== Dataset entries ==
★ ★ ★

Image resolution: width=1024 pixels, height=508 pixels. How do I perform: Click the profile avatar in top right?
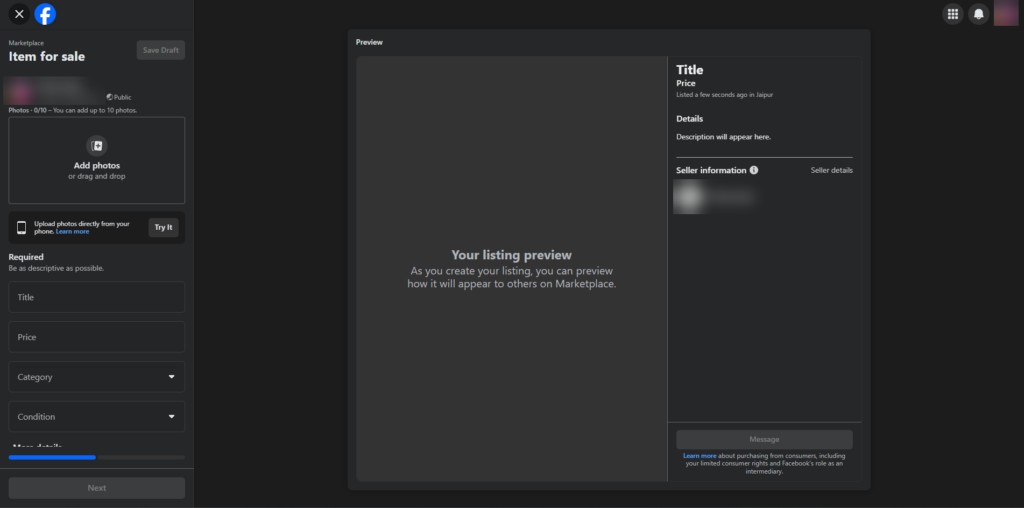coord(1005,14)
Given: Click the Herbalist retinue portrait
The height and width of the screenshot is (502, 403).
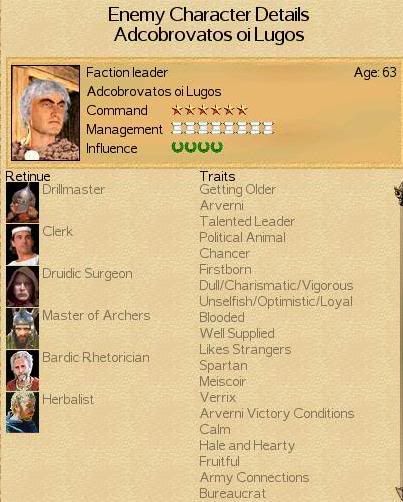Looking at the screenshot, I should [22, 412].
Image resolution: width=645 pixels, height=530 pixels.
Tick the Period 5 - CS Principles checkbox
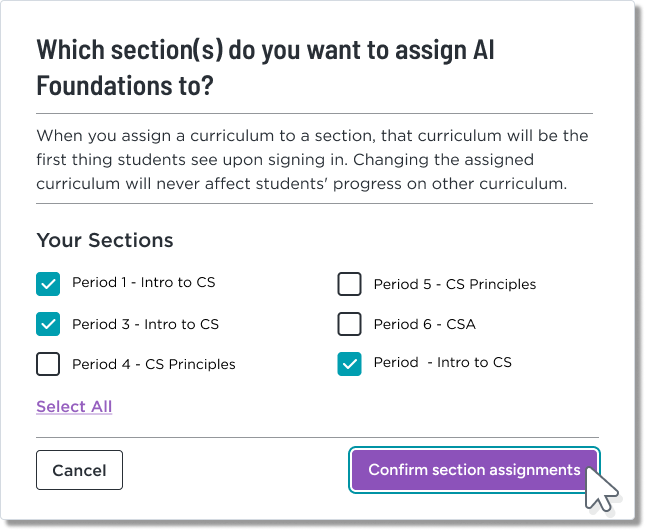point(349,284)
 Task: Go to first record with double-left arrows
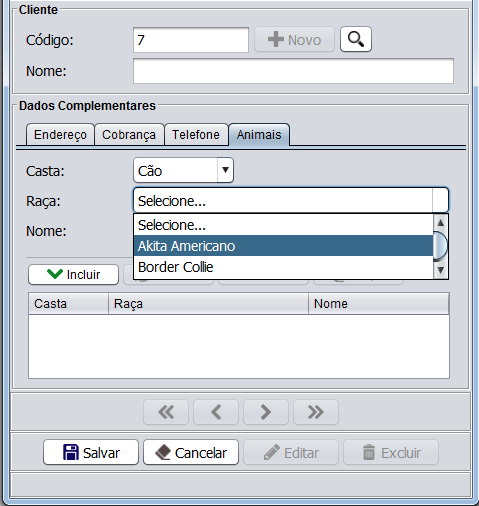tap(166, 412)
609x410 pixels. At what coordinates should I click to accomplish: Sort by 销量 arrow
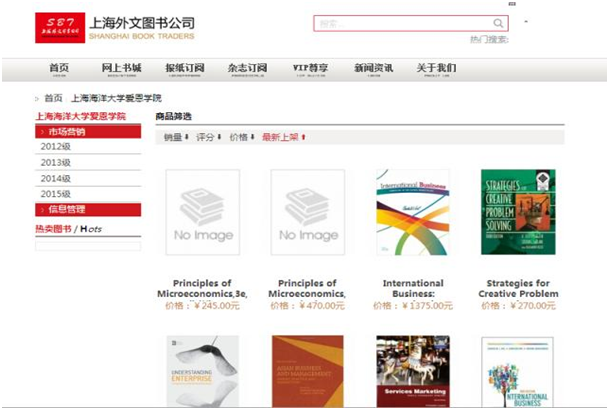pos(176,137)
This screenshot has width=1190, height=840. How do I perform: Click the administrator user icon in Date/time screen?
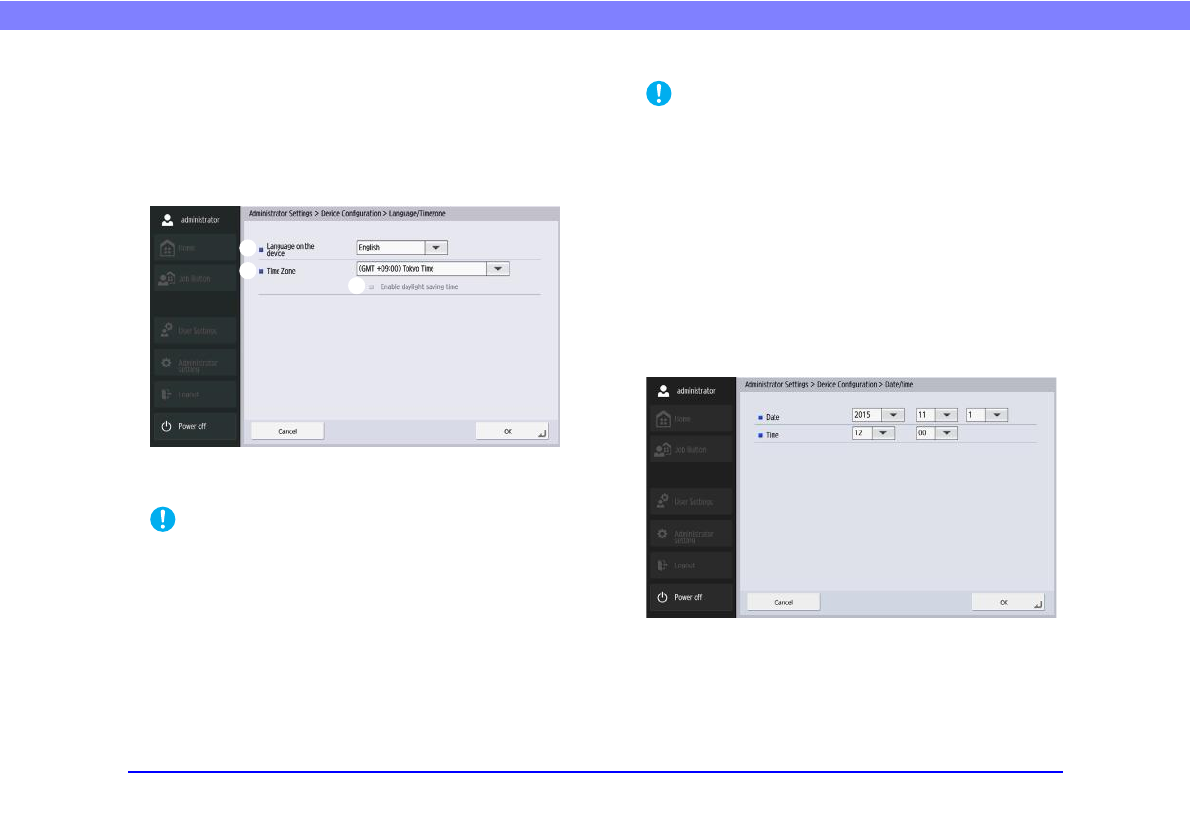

★ ★ ★

== THE PROBLEM ==
Quote verbatim every line starting at the line that contains "The height and" and ending with the last line of the records; omit all pictures.

== EXERCISE ANSWER ==
The height and width of the screenshot is (502, 403).
Looking at the screenshot, I should [22, 412].
Image resolution: width=645 pixels, height=530 pixels.
Tick the Period 5 - CS Principles checkbox
point(349,284)
 Task: Go to first record with double-left arrows
tap(166, 412)
609x410 pixels. At what coordinates should I click to accomplish: Sort by 销量 arrow
pos(176,137)
This screenshot has width=1190, height=840. How do I perform: Click the administrator user icon in Date/time screen?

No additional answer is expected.